In just two years in the valley, Lyon was doing many of the same types of things he had done in Scotland and England: he was now a traveling and preaching home missionary, a weaver and weaving instructor for Brigham Young’s daughters and numerous others, the senior president of the 37th Quorum of Seventies, and a leader and poet-laureate of several organizations to which he belonged: the Deseret Press Association, the Universal Scientific Society, the Deseret Agricultural and Manufacturing Society, the Deseret Dramatic Association, and others. He also took on new jobs as superintendent of the Endowment House and as assistant territorial librarian.

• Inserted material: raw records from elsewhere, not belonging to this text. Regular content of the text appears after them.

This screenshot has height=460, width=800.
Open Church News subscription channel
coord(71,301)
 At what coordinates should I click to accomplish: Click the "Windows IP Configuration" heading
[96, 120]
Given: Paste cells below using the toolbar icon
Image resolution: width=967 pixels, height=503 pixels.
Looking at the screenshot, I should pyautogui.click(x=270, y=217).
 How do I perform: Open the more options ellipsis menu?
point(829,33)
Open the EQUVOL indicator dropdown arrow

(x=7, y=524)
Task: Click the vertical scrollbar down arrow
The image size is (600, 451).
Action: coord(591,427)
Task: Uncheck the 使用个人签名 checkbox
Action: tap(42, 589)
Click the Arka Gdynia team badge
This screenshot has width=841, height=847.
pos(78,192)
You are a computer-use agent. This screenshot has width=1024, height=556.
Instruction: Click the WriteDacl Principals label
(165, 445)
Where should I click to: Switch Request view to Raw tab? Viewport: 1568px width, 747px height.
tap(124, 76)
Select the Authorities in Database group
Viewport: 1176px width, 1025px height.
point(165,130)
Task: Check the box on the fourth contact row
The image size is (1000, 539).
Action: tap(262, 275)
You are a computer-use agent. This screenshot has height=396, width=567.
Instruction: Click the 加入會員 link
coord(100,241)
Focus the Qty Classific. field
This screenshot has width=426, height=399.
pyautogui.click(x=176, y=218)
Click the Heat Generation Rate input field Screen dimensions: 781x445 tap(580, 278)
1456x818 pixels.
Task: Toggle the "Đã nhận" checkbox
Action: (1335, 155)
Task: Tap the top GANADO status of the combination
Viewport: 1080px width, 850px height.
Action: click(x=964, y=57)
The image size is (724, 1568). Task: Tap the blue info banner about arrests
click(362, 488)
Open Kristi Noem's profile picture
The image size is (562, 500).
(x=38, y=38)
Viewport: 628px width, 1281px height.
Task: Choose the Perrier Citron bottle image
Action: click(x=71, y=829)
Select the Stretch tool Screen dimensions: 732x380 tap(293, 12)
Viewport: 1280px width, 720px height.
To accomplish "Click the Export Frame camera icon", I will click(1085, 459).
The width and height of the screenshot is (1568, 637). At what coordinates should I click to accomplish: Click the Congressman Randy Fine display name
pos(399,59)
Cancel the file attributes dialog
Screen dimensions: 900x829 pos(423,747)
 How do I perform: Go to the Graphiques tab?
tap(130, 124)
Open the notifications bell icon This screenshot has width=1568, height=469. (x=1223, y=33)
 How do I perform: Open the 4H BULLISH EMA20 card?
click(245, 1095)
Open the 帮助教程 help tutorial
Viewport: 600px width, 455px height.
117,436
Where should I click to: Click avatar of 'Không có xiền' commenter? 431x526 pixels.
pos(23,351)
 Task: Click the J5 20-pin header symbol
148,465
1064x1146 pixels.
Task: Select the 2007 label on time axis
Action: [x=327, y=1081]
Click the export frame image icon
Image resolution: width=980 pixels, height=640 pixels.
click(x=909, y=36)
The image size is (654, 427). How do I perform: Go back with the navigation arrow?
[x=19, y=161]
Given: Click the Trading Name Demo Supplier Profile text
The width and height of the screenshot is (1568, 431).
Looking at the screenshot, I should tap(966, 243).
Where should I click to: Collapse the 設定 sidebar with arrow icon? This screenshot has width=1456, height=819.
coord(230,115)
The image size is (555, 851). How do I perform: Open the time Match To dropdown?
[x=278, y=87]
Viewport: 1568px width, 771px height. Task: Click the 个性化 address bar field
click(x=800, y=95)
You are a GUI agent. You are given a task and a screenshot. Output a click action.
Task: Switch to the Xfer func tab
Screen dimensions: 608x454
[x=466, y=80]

But if 1855 was a good year for Lyon’s personal growth, it was a disastrous one for the economy of the Territory. Grasshoppers again swarmed in most of the new-green valleys, devouring the summer crops; some areas lost all of their expected harvest; most lost over half. William C. Staines reported the loss of a half million apple tree seedings to the hopping plague (Evans 414). Heavy immigration brought an additional 4,225 hungry mouths to Zion in a single season; they, too, had to share the scarcity The deus ex machina seagulls of 1848 failed to appear in 1855; severe food shortages were universal. Then, the winter of 1855–56 blew harder and longer than any previous. Thousands of Church-owned and privately owned cattle starved or froze to death; famished Indians ran off many of the remaining weakened animals. Heber C. Kimball estimates that half the cattle in the Territory perished during the winter {MillennialStar 1856, 396–97). The area’s poorer inhabitants had to grub through the deep snows for thistle roots and mustard leaves; better-supplied Saints cut their family consumption in half and rationed as best they could (Arrington 148–54). Cooperation flourished as neighbors shared their small food treasures. The clerk of Lyon’s 37th Quorum humbly notes that one “Elder Bilhston did not want to boast, but said he would willingly give to any brother that was in want 5 or 6 pounds of flour” (Minutes, January 19, 1856). Another entry poignantly states t h a t “the brethren met but owing to the inclemency of the weather and want of wood for fuel, the meeting was adjourned” (Minutes, January 5, 1856). The suffering was borne by hungry, cold individuals who made it through the long winter months in necessary and willing cooperation. The Lyon family may have been better off than most as a result of Lyon’s work in the Endowment House; those completing their endowments (at this time members came for their own sealings and covenants only) often brought food for the full-time workers. Heber C. Kimball, in a letter to Utah bishops, urged them to send men to the Endowment House who should “bring their eggs, butter, meat, bread, and flour, and the luxuries of life to grace the tables of the House of the Lord, to feed the men and women who administer unto them” (Journal History, May 19, 1856).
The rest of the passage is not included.